Com base no trecho do texto apresentado que começa com "É preciso coragem para dizer", explique em uma ou duas frases por que os bons foram derrotados.

### Texto apresentado
※ ※ ※

BRECHT e a luta contra o fascismo. Excertos e sugestões (in
KUHN, Tom & GILES, Steve, eds. Brecht
on Art & Politics.
London: Bloomsbury Methuen Drama, 2015)
1)
Quando se fala o tempo todo que alguém sem conhecimento nem educação
é melhor que alguém bem informado, é preciso perguntar: melhor
para quem?
2)
É preciso coragem para dizer que os bons foram derrotados porque
eram fracos e não porque eram bons.
3)
A ambiguidade caracteriza o falso. A verdade que se opõe à mentira
tem que ser prática, factual, inegável e ir ao coração da
matéria. A verdade tem que tornar as pessoas capazes de influir
sobre os acontecimentos.
4)
O fascismo é forma mais crua, mais descarada, mais opressiva e
fraudulenta do capitalismo.
Não se pode levar a sério quem denuncia as brutalidades do fascismo
mas não combate o capitalismo. Estes não são são contra as
relações de produção que produzem a barbárie, apenas são contra
a barbárie.

※ ※ ※

### Bloco de dados
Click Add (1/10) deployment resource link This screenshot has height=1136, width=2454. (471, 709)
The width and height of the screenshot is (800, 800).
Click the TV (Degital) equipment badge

※ ※ ※

### Resposta
Os bons foram derrotados porque eram fracos, e não porque eram bons. O texto observa que é preciso coragem para afirmar isso.